Interventi
“Progressioni al Comune, ombre sulla selezione: chiedo trasparenza”
Una lettrice ha presentato un esposto all’Oiv e una richiesta di autotutela, denunciando presunte disparità di trattamento e chiedendo verifiche sulla selezione
REGGIO EMILIA – Pubblichiamo una protesta che ci è stata inviata da una lettrice in merito a quella che definisce una “assenza di trasparenza nelle progressioni tra aree da parte del Comune di Reggio Emilia”.
Il 31 gennaio 2025 è stato pubblicato un bando di progressione tra le aree che, a mio avviso, ha escluso una larga percentuale di dipendenti che ritenevo avessero diritto a un’opportunità di carriera.
Per questo motivo, il 25 marzo scorso ho notificato un esposto all’Oiv (Organismo indipendente di valutazione) e, il 6 maggio, ho presentato una richiesta di intervento in autotutela indirizzata all’assessora alle Pari Opportunità Annalisa Rabitti e al Cug (Comitato unico di garanzia).
Le mie istanze, finalizzate a sollecitare un riesame della procedura, non hanno avuto esito favorevole. Ritengo infatti che la progressione presenti profili di possibile disparità di trattamento, con un potenziale vantaggio per l’assegnatario e un pregiudizio per altri dipendenti che, a mio giudizio, avrebbero avuto titolo ad accedere alle stesse opportunità di carriera.
Tra gli aspetti che contesto vi è l’esclusione dei dipendenti che non possedevano o non hanno prestato il consenso all’utilizzo della propria identità digitale personale, nonostante, a mio avviso, non sussista uno specifico obbligo di legge in tal senso e benché alcuni abbiano regolarmente presentato la candidatura tramite Pec. Inoltre, tale identità digitale non sarebbe stata utilizzata nello svolgimento delle prove.
Ritengo inoltre che il bando non abbia previsto adeguate tutele per i dipendenti con disabilità, nonostante tali garanzie siano previste dalla normativa. La prima prova si è svolta mediante tablet, strumento che, a quanto mi risulta, non era indicato nel bando e che avrebbe potuto penalizzare, ad esempio, candidati con disabilità visiva, privandoli della possibilità di richiedere gli ausili e i tempi aggiuntivi previsti dalla legge.
Contesto anche il fatto che i dipendenti impossibilitati a sostenere le prove a causa di gravi patologie siano stati automaticamente esclusi dalla procedura.

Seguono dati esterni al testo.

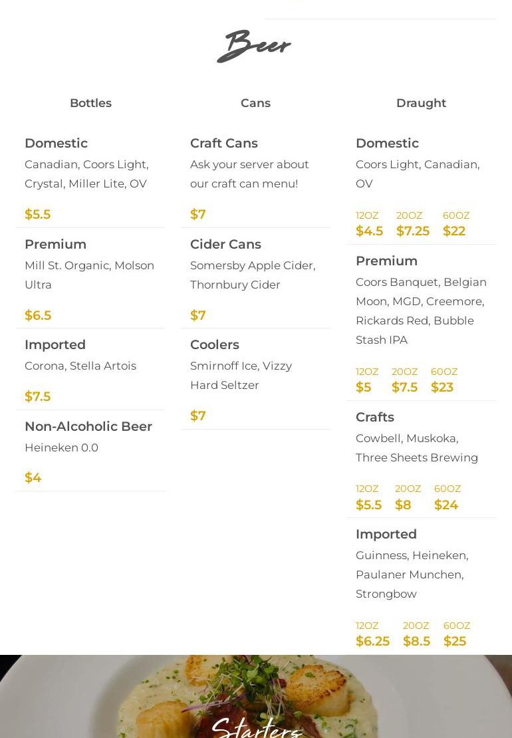Viewport: 512px width, 738px height.
Task: Click the Coolers item title
Action: tap(214, 344)
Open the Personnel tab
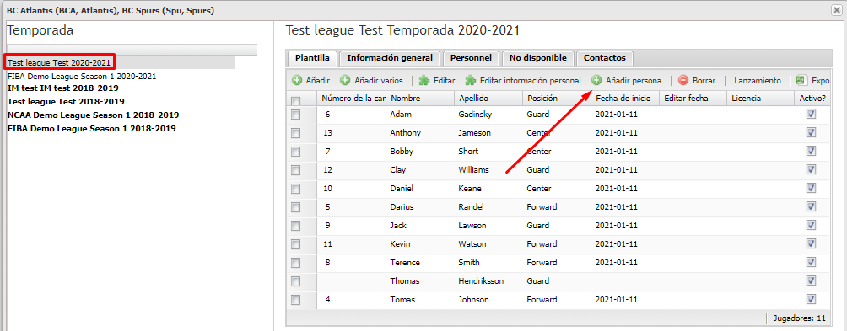This screenshot has height=331, width=847. tap(471, 58)
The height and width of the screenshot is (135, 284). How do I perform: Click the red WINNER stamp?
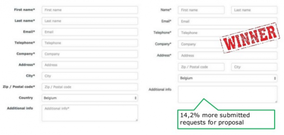250,38
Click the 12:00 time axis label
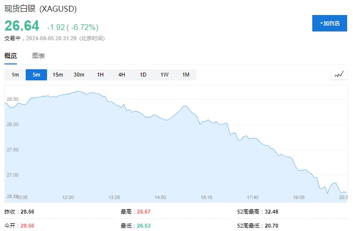This screenshot has width=353, height=231. pos(68,197)
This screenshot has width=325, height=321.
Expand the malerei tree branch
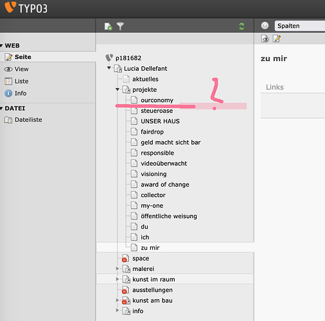(x=118, y=268)
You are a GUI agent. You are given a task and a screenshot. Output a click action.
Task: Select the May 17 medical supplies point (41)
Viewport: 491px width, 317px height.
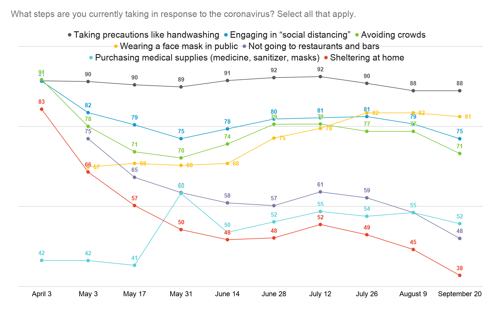(x=135, y=266)
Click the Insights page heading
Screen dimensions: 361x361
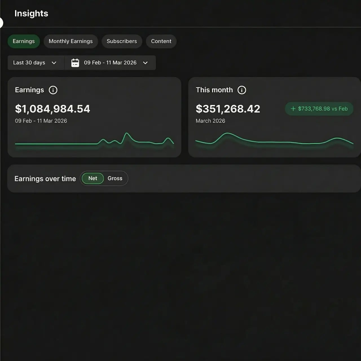pos(31,13)
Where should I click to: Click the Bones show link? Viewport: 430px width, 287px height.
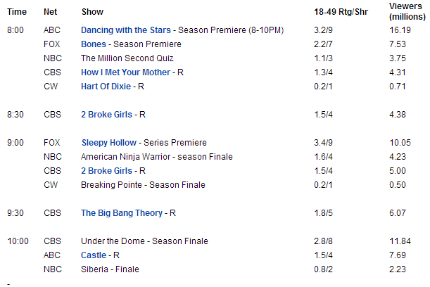tap(94, 44)
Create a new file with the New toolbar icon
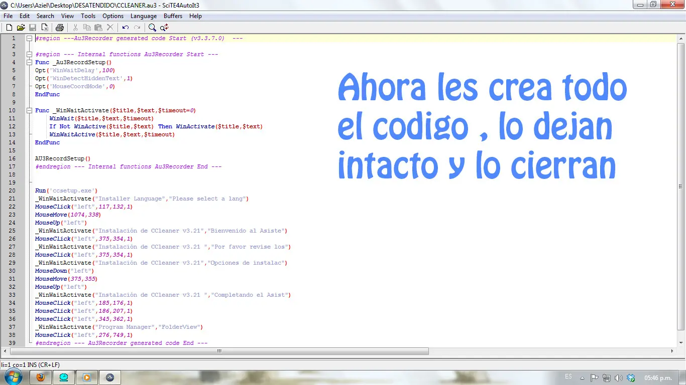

Richiamo inoltre quanto sarebbe stato comunicato il 19 marzo 2025, durante un’assemblea sindacale, da rappresentanti della Rsu-Cgil, circostanza che, a quanto mi risulta, avrebbe portato i rappresentanti della Cisl a chiedere che le prove si svolgessero a porte aperte, nell’interesse della massima trasparenza.
Ritengo inoltre che vi siano elementi che meritino un approfondimento. In particolare, a mio avviso, non sarebbe stata effettuata un’adeguata comparazione con i fascicoli degli altri candidati e la progressione sarebbe stata attribuita a un dipendente che, secondo la mia valutazione, non possederebbe i requisiti di esperienza e competenza nel ruolo di destinazione richiesti dall’articolo 52, comma 1-bis, del decreto legislativo 165/2001. Proprio per questo ho chiesto che venga svolta una verifica comparativa dei fascicoli dei dipendenti appartenenti allo stesso servizio.
Ritengo che, di fronte alle criticità da me evidenziate, l’amministrazione, attraverso il direttore generale Mattioli e l’assessora Rabitti, abbia scelto di non promuovere una procedura di autotutela finalizzata al riesame della progressione, né di procedere alla comparazione che avevo richiesto.
Ad oggi non mi è inoltre pervenuto alcun riscontro da parte del Cug.
Per queste ragioni rivolgo, attraverso questo intervento, un invito all’Amministrazione comunale, che si fregia dello slogan “Città delle persone”, affinché valuti l’opportunità di avviare gli opportuni approfondimenti interni e una procedura di autotutela, con l’obiettivo di garantire legalità, trasparenza, tutela dell’interesse pubblico e pari dignità a tutti i dipendenti.